A year after it opened, “The Passion of the Christ” continues to astound.
In the latest development, Mel Gibson‘s Icon Prods. has sent out hundreds of $500 checks to churches that showed the film last year at 1,400 private screenings.
Aim is to compensate them for the “worship fee” charged by Regal Entertainment. An accompanying letter said Icon hadn’t been informed about the fee and was “shocked and disappointed.”
The letters went out around the time that Icon settled its suit against Regal over the chain’s alleged failure to give Icon its promised $40 million cut of “Passion” proceeds.
Terms were confidential, but there are plenty of other developments that make “Passion” a singular film:
- The MPAA refused to give “The Passion Recut” a PG-13 rating despite having its more violent scenes trimmed.
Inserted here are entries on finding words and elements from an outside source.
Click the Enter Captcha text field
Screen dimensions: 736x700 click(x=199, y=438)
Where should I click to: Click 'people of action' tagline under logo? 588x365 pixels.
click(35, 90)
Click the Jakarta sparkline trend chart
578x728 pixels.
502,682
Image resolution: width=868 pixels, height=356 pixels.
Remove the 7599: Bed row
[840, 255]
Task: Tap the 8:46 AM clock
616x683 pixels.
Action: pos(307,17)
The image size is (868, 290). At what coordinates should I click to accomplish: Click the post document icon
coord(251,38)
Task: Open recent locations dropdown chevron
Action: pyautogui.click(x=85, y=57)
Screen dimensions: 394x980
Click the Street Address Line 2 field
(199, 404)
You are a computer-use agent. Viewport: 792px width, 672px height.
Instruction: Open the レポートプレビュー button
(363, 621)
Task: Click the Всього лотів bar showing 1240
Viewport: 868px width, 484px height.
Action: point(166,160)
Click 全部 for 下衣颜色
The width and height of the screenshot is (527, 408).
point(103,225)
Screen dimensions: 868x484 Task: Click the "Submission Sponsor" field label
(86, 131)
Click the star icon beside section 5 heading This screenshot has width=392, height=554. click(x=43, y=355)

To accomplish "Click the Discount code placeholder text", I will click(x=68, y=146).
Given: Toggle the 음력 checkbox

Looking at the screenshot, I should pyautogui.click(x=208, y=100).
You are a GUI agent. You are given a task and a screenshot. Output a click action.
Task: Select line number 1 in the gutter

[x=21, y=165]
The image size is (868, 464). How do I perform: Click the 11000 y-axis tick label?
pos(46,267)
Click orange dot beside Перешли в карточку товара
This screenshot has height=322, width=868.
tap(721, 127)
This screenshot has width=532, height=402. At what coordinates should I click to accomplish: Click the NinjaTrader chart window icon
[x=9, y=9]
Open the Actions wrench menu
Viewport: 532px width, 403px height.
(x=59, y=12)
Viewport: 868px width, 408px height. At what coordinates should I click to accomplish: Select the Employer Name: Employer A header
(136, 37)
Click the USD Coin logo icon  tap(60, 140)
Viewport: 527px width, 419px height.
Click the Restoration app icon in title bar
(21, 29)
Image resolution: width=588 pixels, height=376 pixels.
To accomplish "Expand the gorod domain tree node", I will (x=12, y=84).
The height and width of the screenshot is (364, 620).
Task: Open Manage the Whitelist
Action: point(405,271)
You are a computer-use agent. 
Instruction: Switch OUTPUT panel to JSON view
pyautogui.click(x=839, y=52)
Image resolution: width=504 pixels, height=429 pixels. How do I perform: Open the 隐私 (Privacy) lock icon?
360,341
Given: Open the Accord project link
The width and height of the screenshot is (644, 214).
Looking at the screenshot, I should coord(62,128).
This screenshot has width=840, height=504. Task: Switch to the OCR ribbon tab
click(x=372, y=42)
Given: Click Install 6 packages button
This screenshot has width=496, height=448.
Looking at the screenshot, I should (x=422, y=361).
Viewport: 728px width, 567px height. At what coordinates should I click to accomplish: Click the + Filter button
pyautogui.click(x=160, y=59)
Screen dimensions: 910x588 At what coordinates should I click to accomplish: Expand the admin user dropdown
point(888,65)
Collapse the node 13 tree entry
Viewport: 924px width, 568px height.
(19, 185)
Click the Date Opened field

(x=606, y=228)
So it became the first re-release to go out unrated when it returned to theaters March 11.
- Regal and Cinemark refused to book “Recut,” but church groups have again launched a grassroots campaign to promote the film.
- “Recut” is being released eight months after the original film’s DVD came out, and Newmarket hopes to make the theatrical re-release an annual event around Easter.
- A DVD release of “Recut” probably will come out some time next year.
If “Passion” were to become an Easter perennial, it could eventually square off with another zeitgeist film in re-release takings: The first “Star Wars” film grossed $153 million during re-releases in 1982 and 1997.